Moreover, the tale of Gabrielle and Jean is not a tale of the jagged edge of
modern, urban confusion, but rather a tale of the smooth flow of stately early
twentieth-century Parisian civility. This is a life of formal dinner parties
followed by card games, cigars, and brandy in which the raised voice of a
prominent journalist, earnestly expressing an opinion, grates on the ears of
his oh-so refined host, Monsieur Hervey. But Jean's annoyance with this
particularly vulgar newspaperman is not simply one more indication of Jean's
fastidiously high standards made possible by immense wealth. The journalist
is the crack in Jean's world that precipitates a shock of recognition from
which he will never recover. Gauche the journalist may be, but he has his
charms: Jean learns that his perfect wife is having an affair with him.
Sounds like the stuff of pretty standard melodrama, headed toward release
from the repressions of middle class life? It is not. It is a pessimistic
voyage into bourgeois emptiness that depicts the things in the lovely Hervey
mansion as having more life than the Herveys themselves. This film tells the
story of _L'Enfant_ from the other side of the mirror. The peripheral
journalist, barely glimpsed, stands as an innate fountain of humanity from
which the Herveys learn that they are irretrievably exiled. Patrice Chereau adapted _Gabrielle_ from a short story
by Joseph Conrad called 'The Return'. In Conrad's story a woman leaves her
marriage to run off with her lover, and, just as the husband is taking in the
enormity of her disappearance, suddenly returns to him of her own free will
-- but the wife is given no voice, which annoyed and baffled Chereau. As he
told us at the press conference, he found it impossible in the 21st century
to write only from the man's point of view. Fascinated by the story, Chereau
decided to adapt it for the screen, giving the wife parity of expression with
the husband, and a little more. Apparently, to make things up to her, Chereau
decided to call the film by her name instead of using Conrad's title,
although the return is as pivotal to the film as it is the short story.

§ DATA PROVIDED:
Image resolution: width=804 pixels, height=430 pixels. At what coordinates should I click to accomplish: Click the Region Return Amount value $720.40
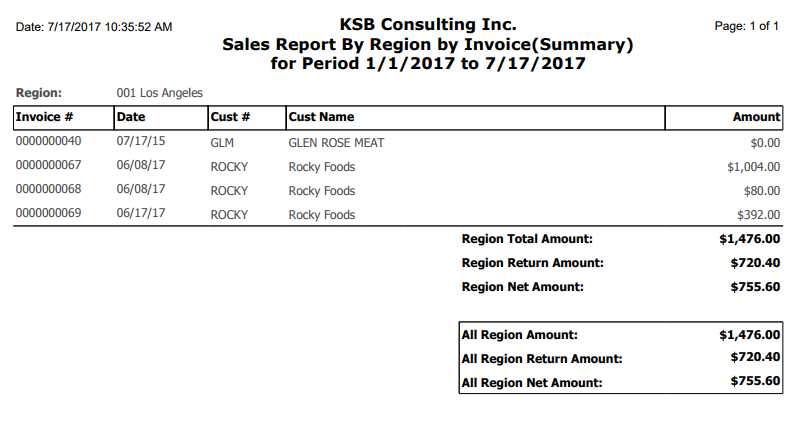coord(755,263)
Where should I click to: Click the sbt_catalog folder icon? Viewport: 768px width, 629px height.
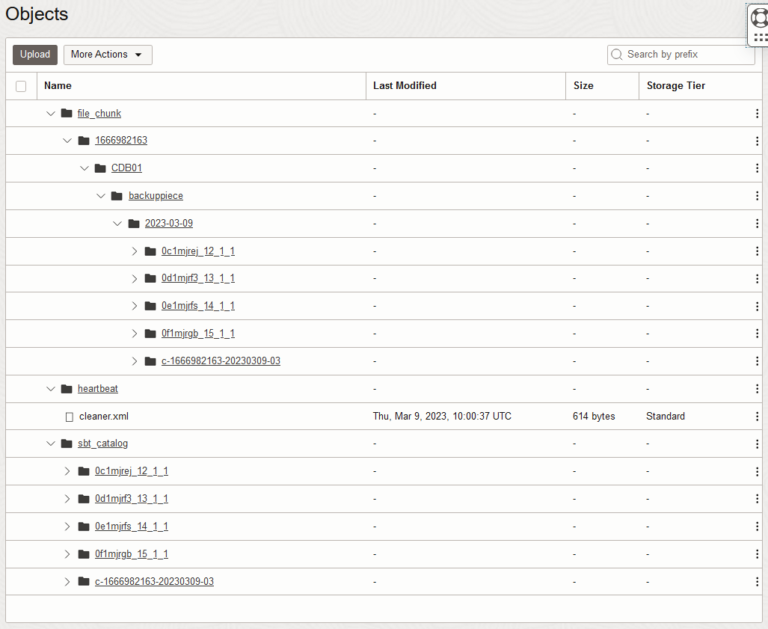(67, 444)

§ OBJECTIVES:
**A.** According to the Gabrielle review, what is the title of the Joseph Conrad short story that Patrice Chereau adapted?
**B.** Please carry on the Gabrielle review from where it stops.

§ RESULTS FOR THE EXERCISE:
**A.** 'The Return'

**B.**
However, in telling the tale of Gabrielle's unexpected departure and even
more unforeseen return, the director has chosen to avoid other changes that
would bring his film into conformity with the traditions of movie melodrama
that its elements might suggest to another director. Although sexual
repression is written all over this marriage, and the lover is clearly a
passionate man, there is no attempt to build audience identification with the
affair, as in so many films that depict burnt-out marriages, from _Anna
Karenina_ (1935) to _Written on the Wind_ (1956) to _The End of the Affair_
(1999) to _Far From Heaven_ (2002). Generically, the promise of gratification
is at least visible in this kind of film, whether or not we see sexual
consummation, and even though these films tend to deny escape to the lovers at
closure. (In the list above, only _Written on the Wind_ permits its heroine a
way out of a socially sanctified but dead marriage.) In such films, the heavy
hand of society on the individual is evoked as the impediment to personal
fulfillment, always suggesting that within the individual remains the
potential to live according to a more authentic life. In _Gabrielle_, such is
not the case. The lover is glimpsed only in flashes and we never see
Gabrielle with him alone; he is so absent from the life that we as spectators
share with Gabrielle that he exists more as a wedge into Monsieur Hervey's
consciousness than as a source of real pleasure for Madame. When Gabrielle leaves a note for her husband telling him
that she is leaving him for the journalist it becomes clear that the lover's
function is to short-circuit Jean's systems of denial about a marriage
lacking in sexual intimacy and sensual immediacy -- but almost as soon as
Jean is finished reading the note, Gabrielle appears back on their doorstep.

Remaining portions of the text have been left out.